De hecho, como nos cuenta Pedro G. Somarriba en su trabajo “La regulación del corso”, en el siglo XVIII y principios del XIX España hacía uso del corso para compensar la debilidad de su armadas frente a otras potencias navales como la británica. Las naciones hispanoamericanas que buscaban independizarse, pronto copiaron el método. La primera norma de este tipo en nuestro país la dio la propia Primera Junta con el “Decreto para el corso”, expedido en noviembre de 1810. El 3 de abril de 1812, el Triunvirato publicó en la Gaceta Ministerial N° 1 de ese año, su disposición N° 67: “Pena para los corsarios enemigos a quienes se tomase saqueando las habitaciones de los ribereños”.

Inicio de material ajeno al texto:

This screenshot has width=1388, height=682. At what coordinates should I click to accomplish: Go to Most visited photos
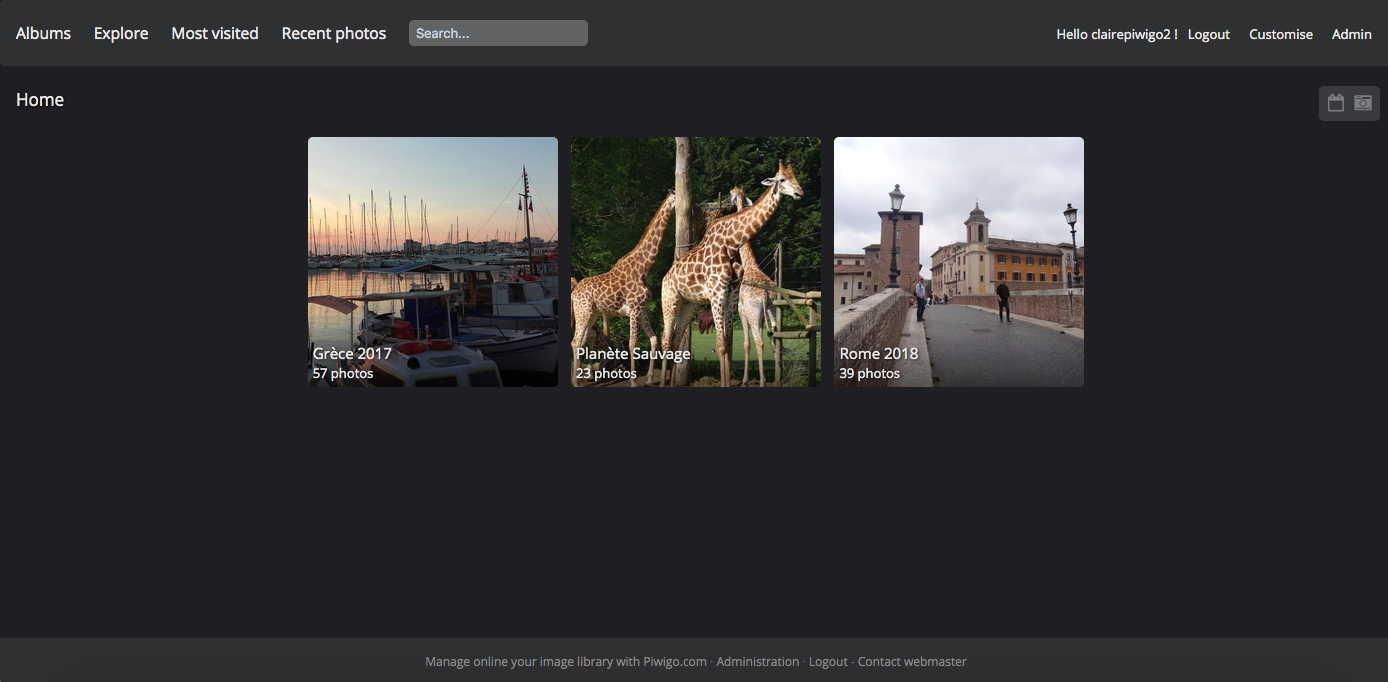point(215,33)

El 15 de mayo de 1817 el director Supremo de las Provincias Unidas del Río de la Plata, brigadier Juan Martín de Pueyrredón, expidió el Reglamento Provisional para el Corso, que especificaba la situación legal de los corsarios bajo bandera argentina.

Allí se normaba en su primer artículo que: “El Gobierno concederá patente de corso á todo individuo que solicite armar algún buque contra bandera enemiga, previa la fianza que estime conveniente ante la Comisaría de Marina, explicando en la instancia la clase de embarcación que tuviese destinada, su porte, armas, pertrechos, y gente de dotación”. En tal sentido, “concedido el permiso para armar en corso, facilitará el Comandante de Marina la pronta habilitación del buque por todos los medios que dependan de sus facultades, consintiéndole reciba toda la gente que quisiere á excepción de la que estuviere nombrada para servicio del Estado, ó actualmente en él. (…)”, conforme el artículo segundo.

Es por ello que, en el tercer artículo se declaraba: “Los oficiales de los buques corsarios quedan bajo la protección de las leyes del Estado, y gozarán, aunque sean extranjeros de los privilegios e inmunidades, que cualquier ciudadano americano mientras permanezcan en servicio”.

Dentro de dicho marco jurídico, se expidió el 25 de junio de 1817 la patente de corso N° 116. La antigua fragata española Consecuencia, capturada por los corsarios rioplatenses Hércules y Halcón el 28 de enero de 1816 frente a las costas del Perú, renombrada ahora “La Argentina” sería el buque empleado para tal “crucero de corso” que habilitaba dicha patente.

Desplazaba tal nave 464 toneladas y tenía 40 metros de eslora y 6,25 metros de manga. Se la artilló con 34 cañones de 6, 8 y 12 libras, carronadas y pedreros.

El abogado Vicente Anastasio de Echevarría, un patriota de la primera hora, sería el armador del buque. Es decir, el responsable de brindar los fondos para aparejar y pertrechar la nave, por su cuenta y riesgo, percibiendo a cambio parte de las utilidades que produciría y soportando todas las responsabilidades que la afectaran.

Su participación activa en la revolución, no le había impedido dedicarse también con éxito al comercio, logrando reunir una fortuna considerable. Entre las diversas operaciones de su giro comercial, el transportar yerba mate, azúcar y tabaco desde Paraguay y Corrientes para enviarlo a las provincias del norte en tropas de mulas, que a su vez también vendía en Salta, era de los más lucrativos.

El hombre elegido para comandarla era Hipólito Bouchard, un francés liberal y antimonárquico, quien había recibido la carta de ciudadanía por sus servicios a la revolución. Antiguo granadero de San Martín, tenía fama de capitán duro y exigente.

Todo estaba listo para lanzarse a una de las proezas navales de las nacientes Provincias Unidas: llevar la guerra en el mar a España dando la vuelta al mundo.